The overall picture isn’t quite so bleak, according to the bureau. Violent crime totals remain 0.7 percent below the 2011 level and 16.5 percent below the 2006 level, the bureau said.

The US is “still quite safe,” with fewer rapes than in 2009, fewer robberies than in 2013, and fewer assaults than in 2010, according to John Pfaff, a professor at Fordham Law School in New York City, who was among the first to comment on the report’s release on Monday morning. 

Pfaff also noted that total arrest rates were down by 3.5 percent, and while arrests for drug offenses had decreased by 4.5 percent.

Some local and federal officials have blamed the increase in homicides and other violent crimes on what a St. Louis, Missouri area police chief, Sam Dotson, dubbed the “Ferguson effect” in 2014. While President Barack Obama and the Department of Justice have rejected the notion, it has been invoked on multiple occasions by none other than FBI Director James Comey.
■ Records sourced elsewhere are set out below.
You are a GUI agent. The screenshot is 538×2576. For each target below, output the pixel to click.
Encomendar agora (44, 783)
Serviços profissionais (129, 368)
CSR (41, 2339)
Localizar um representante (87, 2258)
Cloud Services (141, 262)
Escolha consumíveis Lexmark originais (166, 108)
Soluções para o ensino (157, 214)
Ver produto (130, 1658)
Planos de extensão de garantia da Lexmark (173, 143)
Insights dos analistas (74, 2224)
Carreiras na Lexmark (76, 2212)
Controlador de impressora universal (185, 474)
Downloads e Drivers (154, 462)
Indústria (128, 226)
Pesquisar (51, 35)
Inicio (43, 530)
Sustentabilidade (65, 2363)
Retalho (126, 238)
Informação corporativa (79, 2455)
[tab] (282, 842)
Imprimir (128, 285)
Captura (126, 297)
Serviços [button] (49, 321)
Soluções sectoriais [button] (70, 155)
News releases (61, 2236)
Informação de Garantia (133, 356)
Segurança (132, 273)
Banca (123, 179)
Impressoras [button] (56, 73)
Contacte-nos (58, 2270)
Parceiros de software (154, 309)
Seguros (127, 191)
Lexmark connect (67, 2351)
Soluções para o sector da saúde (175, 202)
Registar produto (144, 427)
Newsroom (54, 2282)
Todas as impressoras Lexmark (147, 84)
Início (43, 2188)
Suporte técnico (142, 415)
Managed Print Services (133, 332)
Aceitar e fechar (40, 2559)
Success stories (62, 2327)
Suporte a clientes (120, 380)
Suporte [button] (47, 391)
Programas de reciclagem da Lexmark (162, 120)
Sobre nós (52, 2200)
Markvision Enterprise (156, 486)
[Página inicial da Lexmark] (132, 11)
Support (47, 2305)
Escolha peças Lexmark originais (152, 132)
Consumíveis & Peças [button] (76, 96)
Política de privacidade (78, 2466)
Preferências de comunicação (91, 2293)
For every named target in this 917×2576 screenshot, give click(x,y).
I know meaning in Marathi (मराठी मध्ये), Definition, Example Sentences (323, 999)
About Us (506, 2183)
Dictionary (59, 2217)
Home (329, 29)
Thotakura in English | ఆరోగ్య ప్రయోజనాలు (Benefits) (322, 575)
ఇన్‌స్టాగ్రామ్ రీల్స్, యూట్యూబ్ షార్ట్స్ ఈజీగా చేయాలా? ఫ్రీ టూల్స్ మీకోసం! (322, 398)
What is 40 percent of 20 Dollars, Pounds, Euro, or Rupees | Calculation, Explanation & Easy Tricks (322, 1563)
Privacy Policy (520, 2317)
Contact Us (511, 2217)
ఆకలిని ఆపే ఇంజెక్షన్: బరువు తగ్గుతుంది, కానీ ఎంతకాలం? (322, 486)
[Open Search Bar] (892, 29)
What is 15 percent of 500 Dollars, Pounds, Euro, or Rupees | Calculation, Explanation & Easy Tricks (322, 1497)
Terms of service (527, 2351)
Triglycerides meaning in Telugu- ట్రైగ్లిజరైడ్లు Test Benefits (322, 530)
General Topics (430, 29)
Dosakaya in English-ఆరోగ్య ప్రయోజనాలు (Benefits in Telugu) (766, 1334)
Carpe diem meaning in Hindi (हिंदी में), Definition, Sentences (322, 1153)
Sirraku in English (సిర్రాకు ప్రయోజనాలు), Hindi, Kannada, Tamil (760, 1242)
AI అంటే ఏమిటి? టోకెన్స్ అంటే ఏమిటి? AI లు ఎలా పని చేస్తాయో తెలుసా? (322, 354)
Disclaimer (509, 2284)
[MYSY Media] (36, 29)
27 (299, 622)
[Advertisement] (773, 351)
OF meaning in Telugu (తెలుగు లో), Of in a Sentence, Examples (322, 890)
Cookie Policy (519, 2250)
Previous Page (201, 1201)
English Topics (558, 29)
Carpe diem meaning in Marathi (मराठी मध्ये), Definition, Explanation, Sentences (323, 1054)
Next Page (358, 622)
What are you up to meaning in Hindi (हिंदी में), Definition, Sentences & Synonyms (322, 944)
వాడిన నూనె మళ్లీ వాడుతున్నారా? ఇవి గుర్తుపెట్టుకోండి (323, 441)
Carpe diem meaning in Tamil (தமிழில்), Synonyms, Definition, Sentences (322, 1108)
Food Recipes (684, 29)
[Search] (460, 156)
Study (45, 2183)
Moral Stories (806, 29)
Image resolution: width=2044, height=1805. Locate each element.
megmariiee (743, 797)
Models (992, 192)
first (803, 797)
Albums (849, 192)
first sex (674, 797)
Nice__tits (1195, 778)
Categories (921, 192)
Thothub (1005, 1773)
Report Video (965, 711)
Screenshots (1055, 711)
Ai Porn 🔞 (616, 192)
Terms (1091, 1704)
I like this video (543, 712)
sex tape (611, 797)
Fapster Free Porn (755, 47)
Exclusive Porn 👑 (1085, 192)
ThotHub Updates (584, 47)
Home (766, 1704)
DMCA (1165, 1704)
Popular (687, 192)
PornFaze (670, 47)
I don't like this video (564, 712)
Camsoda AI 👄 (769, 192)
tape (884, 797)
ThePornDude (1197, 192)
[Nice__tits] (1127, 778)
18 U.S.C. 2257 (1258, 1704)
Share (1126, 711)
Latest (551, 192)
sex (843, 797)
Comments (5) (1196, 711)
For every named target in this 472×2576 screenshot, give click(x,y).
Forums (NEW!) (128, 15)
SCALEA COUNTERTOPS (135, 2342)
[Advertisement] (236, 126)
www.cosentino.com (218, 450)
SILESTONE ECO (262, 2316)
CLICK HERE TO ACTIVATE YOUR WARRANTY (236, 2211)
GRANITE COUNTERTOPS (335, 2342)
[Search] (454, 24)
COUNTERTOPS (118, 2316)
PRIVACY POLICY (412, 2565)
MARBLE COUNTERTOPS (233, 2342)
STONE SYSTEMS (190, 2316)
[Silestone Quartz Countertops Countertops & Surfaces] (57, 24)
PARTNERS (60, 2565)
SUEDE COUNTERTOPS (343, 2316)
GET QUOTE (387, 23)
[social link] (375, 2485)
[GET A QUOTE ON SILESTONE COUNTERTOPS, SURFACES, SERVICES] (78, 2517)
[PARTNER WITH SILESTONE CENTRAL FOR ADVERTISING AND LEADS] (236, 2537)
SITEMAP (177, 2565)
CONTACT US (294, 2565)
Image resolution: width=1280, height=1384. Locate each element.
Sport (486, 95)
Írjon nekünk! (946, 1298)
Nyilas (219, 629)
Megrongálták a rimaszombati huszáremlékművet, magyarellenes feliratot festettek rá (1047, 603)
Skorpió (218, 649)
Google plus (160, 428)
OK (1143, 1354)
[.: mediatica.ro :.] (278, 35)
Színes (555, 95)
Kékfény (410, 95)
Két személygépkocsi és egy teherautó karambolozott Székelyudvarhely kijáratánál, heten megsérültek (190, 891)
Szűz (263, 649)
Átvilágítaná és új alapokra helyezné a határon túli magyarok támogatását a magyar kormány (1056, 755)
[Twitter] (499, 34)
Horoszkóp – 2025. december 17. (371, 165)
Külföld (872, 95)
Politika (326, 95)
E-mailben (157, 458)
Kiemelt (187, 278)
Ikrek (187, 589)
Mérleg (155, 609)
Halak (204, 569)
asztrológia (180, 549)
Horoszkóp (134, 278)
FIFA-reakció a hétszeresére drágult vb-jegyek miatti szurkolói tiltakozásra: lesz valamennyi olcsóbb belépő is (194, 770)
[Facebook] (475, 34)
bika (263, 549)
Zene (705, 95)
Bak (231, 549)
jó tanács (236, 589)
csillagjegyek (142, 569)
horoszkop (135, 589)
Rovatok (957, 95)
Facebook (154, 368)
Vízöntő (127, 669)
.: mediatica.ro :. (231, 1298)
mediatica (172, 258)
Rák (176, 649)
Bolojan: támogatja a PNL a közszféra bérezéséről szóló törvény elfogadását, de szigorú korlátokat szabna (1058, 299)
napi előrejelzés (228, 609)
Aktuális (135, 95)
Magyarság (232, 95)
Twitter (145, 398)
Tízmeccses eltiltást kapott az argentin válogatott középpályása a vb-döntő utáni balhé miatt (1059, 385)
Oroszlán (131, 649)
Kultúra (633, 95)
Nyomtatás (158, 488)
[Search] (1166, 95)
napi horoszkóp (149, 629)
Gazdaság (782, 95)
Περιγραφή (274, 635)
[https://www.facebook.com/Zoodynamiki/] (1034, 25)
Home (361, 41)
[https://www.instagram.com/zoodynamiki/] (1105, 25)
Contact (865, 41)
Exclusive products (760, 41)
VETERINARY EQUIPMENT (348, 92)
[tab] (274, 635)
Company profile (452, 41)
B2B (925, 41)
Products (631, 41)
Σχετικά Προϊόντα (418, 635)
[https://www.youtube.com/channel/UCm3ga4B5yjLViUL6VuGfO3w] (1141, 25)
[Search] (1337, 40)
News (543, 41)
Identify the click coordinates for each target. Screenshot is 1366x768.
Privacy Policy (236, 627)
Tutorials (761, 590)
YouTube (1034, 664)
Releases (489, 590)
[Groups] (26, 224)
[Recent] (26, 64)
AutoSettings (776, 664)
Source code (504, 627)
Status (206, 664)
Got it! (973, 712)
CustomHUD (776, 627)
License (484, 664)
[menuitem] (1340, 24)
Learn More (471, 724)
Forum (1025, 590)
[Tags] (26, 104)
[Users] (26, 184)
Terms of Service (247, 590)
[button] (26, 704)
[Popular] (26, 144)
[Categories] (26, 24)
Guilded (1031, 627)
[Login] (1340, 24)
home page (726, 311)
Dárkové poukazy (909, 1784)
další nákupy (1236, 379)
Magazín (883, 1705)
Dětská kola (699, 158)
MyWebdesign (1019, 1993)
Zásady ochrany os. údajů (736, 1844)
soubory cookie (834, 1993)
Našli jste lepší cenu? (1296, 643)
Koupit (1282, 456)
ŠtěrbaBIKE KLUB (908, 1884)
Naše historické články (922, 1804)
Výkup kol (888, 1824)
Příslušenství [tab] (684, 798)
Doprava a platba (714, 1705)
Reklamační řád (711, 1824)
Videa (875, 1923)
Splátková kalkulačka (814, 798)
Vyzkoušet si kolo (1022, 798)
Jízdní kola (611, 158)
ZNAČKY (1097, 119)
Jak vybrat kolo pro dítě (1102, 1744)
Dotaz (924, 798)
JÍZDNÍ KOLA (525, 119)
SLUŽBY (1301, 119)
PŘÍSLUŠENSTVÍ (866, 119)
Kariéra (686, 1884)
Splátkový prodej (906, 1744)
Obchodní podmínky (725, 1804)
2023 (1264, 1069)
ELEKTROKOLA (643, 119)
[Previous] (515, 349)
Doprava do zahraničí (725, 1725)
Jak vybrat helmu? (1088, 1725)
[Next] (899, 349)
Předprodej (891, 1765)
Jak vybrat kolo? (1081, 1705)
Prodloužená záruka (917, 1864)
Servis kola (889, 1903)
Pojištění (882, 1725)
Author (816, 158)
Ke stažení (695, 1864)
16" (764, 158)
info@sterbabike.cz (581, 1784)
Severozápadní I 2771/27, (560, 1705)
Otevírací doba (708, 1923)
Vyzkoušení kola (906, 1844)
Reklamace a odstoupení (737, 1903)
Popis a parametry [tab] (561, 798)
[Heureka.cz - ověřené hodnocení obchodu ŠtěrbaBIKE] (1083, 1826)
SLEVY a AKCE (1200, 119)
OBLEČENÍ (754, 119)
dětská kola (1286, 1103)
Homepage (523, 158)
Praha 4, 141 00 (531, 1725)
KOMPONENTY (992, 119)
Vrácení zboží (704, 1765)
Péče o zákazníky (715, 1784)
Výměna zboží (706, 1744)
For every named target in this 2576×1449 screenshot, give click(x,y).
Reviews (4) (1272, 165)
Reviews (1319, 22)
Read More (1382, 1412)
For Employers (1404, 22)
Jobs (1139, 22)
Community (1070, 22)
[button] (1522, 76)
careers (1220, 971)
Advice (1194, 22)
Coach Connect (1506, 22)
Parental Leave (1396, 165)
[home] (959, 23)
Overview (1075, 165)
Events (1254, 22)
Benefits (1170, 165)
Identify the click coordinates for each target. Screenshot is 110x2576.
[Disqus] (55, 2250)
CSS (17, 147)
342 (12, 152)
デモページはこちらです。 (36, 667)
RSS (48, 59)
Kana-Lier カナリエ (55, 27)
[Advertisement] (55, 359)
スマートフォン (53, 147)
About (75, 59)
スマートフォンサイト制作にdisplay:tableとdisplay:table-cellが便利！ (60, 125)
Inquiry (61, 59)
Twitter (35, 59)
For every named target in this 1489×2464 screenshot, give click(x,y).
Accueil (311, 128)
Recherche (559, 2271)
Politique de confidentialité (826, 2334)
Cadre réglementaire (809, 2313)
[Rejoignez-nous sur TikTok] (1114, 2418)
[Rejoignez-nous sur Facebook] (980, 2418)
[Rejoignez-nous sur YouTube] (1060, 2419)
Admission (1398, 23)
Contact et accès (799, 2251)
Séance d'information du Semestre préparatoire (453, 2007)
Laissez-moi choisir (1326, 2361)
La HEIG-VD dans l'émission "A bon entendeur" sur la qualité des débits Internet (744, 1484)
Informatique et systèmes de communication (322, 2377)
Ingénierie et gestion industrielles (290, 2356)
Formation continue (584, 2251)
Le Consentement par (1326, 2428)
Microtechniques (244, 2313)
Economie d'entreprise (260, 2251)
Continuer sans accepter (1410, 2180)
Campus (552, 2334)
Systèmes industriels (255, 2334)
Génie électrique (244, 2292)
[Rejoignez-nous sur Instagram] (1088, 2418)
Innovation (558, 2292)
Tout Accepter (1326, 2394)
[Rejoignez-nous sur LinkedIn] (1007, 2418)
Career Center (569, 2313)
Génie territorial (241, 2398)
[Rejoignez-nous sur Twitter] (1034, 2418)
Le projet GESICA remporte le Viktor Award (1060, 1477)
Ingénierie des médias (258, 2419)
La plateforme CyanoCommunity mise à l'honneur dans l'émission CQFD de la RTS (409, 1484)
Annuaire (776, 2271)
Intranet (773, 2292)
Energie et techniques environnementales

"Something deeply disturbing is happening in places across America. Far more people are being killed in many American cities, many of them people of color, and it's not the cops doing the killing," Comey said during a speech at the University of Chicago Law School in October 2015.

Saying that a “chill wind that has blown through law enforcement over the last year,” Comey asked: “In today’s YouTube world, are officers reluctant to get out of their cars and do the work that controls violent crime?”

The report comes at a key moment during the presidential race. Republican nominee Donald Trump is campaigning on a “law and order” platform and has been endorsed by the Fraternal Order of Police, the national police union. Democratic candidate Hillary Clinton has sided with Black Lives Matter protesters, calling for national guidelines on police use of force and pushing for stricter gun control.